Lonnie Smith was a well-known dentist in Houston, Texas, an officer in the Houston branch of the National Association for the Advancement of Colored People (NAACP), and a civil rights activist.  He is best known for his role in the landmark U.S. Supreme Court case bearing his name, Smith v. Allwright.

Smith was born in Yoakum, Texas in 1901.  He graduated from Providence Hill High School in 1919 and then attended Prairie View A & M College for two years.  He earned a Doctor of Dental Surgery degree from Meharry College in Nashville, Tennessee in 1924.  Smith married Janie Mae Dunn that same year and in 1925 he opened a dental practice in Galveston, Texas.  Smith moved his practice to Houston in 1929.

The case that he is most associated with, Smith v. Allwright, began in 1940. The Texas State NAACP had by that point been engaged in a legal fight against Texas’s all-white primaries for almost two decades. All-white primaries were closed primaries that excluded African Americans and other people of color.  Across the South but in Texas in particular, the Democratic Party was thus declared closed to black voters.  Since the Democrats dominated virtually all local and statewide elections, that closure effectively disenfranchised hundreds of thousands of black voters across the state.

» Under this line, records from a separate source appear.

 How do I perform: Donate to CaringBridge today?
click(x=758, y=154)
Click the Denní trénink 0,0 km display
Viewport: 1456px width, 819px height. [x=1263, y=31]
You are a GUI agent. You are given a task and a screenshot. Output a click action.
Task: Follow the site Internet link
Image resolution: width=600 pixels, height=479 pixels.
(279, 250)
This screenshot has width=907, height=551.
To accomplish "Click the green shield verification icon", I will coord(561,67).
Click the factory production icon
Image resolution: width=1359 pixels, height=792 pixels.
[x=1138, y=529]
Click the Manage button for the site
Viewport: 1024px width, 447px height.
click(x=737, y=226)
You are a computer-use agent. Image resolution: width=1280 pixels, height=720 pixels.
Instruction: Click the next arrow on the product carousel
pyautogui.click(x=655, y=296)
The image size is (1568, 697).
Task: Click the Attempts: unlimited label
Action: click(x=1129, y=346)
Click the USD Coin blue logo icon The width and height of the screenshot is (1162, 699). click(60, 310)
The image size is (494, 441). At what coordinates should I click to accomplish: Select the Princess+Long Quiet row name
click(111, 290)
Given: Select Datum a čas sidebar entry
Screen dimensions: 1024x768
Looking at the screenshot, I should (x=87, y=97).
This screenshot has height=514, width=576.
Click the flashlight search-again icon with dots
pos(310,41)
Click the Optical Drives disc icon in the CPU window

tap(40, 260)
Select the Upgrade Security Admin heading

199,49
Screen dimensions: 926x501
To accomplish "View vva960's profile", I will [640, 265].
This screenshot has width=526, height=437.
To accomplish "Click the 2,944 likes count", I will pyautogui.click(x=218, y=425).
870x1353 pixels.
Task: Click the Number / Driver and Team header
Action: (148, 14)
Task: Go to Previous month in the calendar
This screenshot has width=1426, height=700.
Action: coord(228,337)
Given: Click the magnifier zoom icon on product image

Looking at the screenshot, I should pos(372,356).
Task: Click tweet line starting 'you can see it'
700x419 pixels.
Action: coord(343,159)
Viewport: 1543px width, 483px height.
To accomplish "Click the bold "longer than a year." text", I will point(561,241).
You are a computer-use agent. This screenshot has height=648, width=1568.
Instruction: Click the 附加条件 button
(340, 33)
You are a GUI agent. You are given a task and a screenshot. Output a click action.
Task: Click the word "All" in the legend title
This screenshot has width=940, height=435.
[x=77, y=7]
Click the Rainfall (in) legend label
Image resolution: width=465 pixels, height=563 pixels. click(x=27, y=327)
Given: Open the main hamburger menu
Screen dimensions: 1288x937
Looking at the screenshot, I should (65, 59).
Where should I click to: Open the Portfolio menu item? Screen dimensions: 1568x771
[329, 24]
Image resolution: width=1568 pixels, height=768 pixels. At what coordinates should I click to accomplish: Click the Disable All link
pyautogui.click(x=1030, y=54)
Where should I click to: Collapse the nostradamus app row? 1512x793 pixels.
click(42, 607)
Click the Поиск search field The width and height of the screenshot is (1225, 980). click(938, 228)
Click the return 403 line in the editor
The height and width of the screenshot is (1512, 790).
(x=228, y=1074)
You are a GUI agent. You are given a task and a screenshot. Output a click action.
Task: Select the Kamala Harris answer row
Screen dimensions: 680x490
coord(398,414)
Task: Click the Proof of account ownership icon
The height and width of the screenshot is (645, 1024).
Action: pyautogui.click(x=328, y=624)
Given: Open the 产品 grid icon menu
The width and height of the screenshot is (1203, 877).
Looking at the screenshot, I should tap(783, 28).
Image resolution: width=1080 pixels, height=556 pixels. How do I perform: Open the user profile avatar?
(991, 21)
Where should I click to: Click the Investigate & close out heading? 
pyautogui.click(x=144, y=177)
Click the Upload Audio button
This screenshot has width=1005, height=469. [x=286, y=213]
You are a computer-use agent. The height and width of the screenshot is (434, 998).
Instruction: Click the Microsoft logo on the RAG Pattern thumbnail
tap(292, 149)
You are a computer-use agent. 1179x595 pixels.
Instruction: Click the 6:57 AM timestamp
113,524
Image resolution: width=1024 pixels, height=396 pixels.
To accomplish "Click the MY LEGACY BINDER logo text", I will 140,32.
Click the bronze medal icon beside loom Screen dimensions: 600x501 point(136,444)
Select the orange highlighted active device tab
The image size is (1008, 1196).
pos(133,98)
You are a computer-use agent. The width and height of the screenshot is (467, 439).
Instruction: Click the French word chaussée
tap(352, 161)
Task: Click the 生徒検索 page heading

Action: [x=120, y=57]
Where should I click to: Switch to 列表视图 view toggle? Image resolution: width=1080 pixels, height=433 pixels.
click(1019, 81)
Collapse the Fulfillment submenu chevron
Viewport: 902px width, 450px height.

Flanked by witnesses, black Texas voters repeatedly attempted to cast ballots in the primary since Dr. Lawrence A. Nixon first tried to vote in El Paso in 1924. Each time they were predictably turned away with each denial helping to build documented evidence to bring forward in an eventual federal lawsuit.  In 1940 Smith became the latest black Texan denied the vote.  The NAACP chose Smith’s denial as its test case because of its careful calculation that the dentist’s credibility and community standing would help its legal challenge.

Dr. Lonnie Smith attempted to vote in the 1940 Harris County, Texas Democratic Primary.  He was denied a ballot in the all-white primary.  The NAACP Legal Defense Fund almost immediately filed a lawsuit in U.S. District Court in Houston demanding redress based upon the denial of 14th and 15th Amendment rights of Smith by the precinct election judge S. S. Allwright.  The initial federal court judgment favored Allwright, but the NAACP appealed all the way to the U.S. Supreme Court.  Thurgood Marshall, the lead NAACP attorney successfully argued the case before the high court. In an 8-1 ruling the Supreme Court on April 3, 1944 found that in states conducting a single-party primary, that primary is “public” rather than “private” and therefore protected by the Constitution.  The Smith v. Allwright case was the NAACP’s most important legal victory in its history and became an important precedent for the 1954 Brown v. Board of Education case.

Dr. Lonnie Smith voted regularly in Houston after 1944 and went on to serve as a Democratic Precinct Committee Member in the same precinct where he was once denied a ballot.  He also served as president of the A. A. Lucas chapter of the NAACP in Houston before his death in that city in 1971.